El reglamento de tránsito es respetado, en general, por los dueños de automóviles en la ciudad de México porque no es sencillo escapar a una sanción por parte de las autoridades cuando las reglas no se cumplen. Esa es una cualidad en sí misma pese a la impopularidad de las normas recién endurecidas en la capital del país.

Pero la rigurosidad en la aplicación de la ley se vuelve una afrenta contra un sector de la población cuando hay otros hacia los cuales cual las reglas no se aplican con el mismo rasero. Hablamos por supuesto de los conductores de transporte público y de vehículos oficiales, los que de acuerdo a lo observado por este diario, desestiman las normas a sabiendas de que los policías de tránsito no los perseguirán con la tenacidad con la que van tras los automovilistas.
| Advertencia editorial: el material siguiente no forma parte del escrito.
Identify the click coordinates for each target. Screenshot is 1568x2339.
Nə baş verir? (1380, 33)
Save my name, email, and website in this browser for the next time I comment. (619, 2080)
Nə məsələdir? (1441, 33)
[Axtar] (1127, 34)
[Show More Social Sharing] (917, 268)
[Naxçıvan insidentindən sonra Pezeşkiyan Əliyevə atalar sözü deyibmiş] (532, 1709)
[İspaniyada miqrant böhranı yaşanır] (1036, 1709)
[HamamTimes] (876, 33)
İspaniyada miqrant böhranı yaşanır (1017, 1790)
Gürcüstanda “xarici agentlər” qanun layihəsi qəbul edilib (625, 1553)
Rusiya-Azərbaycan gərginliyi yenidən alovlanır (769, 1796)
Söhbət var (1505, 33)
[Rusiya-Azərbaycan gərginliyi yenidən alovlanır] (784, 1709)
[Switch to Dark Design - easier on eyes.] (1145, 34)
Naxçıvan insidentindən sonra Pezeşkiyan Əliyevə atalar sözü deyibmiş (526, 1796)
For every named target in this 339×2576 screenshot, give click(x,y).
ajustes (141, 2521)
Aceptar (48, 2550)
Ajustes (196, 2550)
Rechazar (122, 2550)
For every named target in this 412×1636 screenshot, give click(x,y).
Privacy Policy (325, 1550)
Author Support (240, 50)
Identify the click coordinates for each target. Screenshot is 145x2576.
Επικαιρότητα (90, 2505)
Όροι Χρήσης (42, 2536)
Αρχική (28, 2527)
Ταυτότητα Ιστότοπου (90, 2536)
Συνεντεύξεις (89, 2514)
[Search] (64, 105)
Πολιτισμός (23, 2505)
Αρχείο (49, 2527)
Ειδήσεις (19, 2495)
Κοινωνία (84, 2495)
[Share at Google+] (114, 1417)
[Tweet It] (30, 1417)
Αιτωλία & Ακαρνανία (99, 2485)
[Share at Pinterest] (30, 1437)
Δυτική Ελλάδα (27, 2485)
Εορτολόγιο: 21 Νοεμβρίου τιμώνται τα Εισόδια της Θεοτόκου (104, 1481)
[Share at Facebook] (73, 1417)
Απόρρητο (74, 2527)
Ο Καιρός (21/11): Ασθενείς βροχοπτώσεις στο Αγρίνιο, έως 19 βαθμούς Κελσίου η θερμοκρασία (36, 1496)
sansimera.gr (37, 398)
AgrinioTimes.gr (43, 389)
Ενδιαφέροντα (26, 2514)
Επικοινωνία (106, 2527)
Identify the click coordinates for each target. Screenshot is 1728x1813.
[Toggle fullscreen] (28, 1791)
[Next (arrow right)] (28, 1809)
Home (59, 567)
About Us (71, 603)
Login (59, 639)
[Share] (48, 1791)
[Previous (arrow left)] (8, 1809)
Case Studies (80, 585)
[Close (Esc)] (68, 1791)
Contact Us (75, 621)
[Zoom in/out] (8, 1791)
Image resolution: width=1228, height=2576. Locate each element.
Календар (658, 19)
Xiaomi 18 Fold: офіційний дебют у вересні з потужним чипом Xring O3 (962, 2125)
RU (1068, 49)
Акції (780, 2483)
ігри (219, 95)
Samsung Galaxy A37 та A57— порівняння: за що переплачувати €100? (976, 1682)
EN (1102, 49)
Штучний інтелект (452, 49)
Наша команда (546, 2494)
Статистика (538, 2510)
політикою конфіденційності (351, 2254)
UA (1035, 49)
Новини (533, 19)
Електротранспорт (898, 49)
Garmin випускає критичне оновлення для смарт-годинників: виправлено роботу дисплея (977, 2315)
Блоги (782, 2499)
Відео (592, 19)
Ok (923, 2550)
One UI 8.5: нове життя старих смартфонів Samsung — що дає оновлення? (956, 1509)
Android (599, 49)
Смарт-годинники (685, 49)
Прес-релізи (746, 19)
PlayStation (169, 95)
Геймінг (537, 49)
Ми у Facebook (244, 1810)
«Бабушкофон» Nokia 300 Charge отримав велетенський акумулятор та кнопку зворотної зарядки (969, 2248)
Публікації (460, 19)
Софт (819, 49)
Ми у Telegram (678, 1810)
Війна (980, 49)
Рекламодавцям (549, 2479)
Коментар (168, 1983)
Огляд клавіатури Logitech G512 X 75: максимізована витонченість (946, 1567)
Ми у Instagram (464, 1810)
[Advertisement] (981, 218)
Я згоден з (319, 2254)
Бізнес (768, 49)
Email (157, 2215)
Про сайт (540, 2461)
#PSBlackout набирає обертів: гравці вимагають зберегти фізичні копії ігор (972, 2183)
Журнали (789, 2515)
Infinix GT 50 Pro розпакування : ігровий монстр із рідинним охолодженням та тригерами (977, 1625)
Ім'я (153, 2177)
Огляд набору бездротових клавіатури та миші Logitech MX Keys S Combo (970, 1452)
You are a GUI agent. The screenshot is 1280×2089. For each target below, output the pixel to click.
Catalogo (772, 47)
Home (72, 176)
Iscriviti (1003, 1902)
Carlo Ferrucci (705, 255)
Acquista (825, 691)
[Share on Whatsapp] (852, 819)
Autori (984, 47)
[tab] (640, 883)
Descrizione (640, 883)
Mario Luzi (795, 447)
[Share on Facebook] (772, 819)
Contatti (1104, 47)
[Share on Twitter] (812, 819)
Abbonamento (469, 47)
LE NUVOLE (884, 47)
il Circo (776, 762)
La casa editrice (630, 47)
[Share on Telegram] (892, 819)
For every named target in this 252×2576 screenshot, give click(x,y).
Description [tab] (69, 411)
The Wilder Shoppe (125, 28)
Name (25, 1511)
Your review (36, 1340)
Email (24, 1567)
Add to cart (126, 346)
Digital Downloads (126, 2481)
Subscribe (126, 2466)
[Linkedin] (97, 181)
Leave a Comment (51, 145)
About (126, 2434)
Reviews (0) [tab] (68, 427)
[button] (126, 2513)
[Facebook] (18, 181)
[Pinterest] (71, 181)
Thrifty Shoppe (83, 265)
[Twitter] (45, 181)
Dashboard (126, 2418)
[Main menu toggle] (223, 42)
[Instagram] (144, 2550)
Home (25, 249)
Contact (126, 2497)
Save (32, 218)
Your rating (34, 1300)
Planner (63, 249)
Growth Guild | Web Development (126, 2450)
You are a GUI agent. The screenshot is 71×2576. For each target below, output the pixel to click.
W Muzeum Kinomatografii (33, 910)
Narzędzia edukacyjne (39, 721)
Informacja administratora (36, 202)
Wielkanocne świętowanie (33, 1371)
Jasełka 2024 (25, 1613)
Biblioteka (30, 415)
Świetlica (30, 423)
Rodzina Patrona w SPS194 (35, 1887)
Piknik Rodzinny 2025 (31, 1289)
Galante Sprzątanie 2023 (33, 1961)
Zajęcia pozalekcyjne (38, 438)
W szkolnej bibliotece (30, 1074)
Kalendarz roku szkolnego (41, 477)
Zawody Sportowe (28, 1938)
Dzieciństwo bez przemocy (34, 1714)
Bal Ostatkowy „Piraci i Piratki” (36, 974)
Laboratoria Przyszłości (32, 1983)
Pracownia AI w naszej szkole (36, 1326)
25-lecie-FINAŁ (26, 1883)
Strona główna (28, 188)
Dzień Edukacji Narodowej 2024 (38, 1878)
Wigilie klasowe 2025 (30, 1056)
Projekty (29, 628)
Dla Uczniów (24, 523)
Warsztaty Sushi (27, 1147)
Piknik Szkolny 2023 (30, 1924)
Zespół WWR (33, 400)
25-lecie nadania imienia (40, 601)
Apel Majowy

Tómese el ejemplo de las veces en que los vehículos se estacionan en lugares prohibidos. Cualquier automóvil particular que incurre en dicha practica es de inmediato inmovilizado o retirado del lugar por la autoridad. ¿Cuántas veces se hace lo mismo con las decenas (quizá centenas) de paraderos irregulares de taxis y microbuses que existen en el Valle de México?

No son los únicos. Sectores en los que el gobierno ha otorgado concesiones, como Metrobús o Turibús, además de vehículos oficiales, conducen a alta velocidad o en contraflujo.

Los privilegios no son exclusivos de los transportistas. Los obtienen todos los que están dispuestos a desafiar o a dar dádivas a la autoridad: los franeleros siguen existiendo a pesar de haberse aprobado hace unos años una ley —la de cultura cívica— específicamente diseñada para evitar que dichos individuos fuercen a las personas a proveerles de un servicio que éstas nunca solicitaron. Ni siquiera los parquímetros han logrado retirarlos por completo en las colonias donde esos programas de aplican.

¿Cual es el criterio para perseguir con cada vez mayor ferocidad a los automovilistas privados mientras que otros tipos de transportes continúan transgrediendo normas implementadas desde hace años, particularmente en velocidad y normas ambientales?

Pareciera que para estar exento de las reglas basta con un grupo de presión detrás para imponer la fuerza por encima de la ley. O tal vez se necesita pagar rentas diarias a los agentes. Un automovilista privado normalmente no bloquea calles o lanza piedras a quien le intenta multar; tampoco suele obtener ganancias por transgredir el reglamento, con lo cual pueda pagar “protección”. Comportarse con civilidad en las calles de la capital del país no trae otro beneficio más que la recompensa de saber que se hace lo correcto.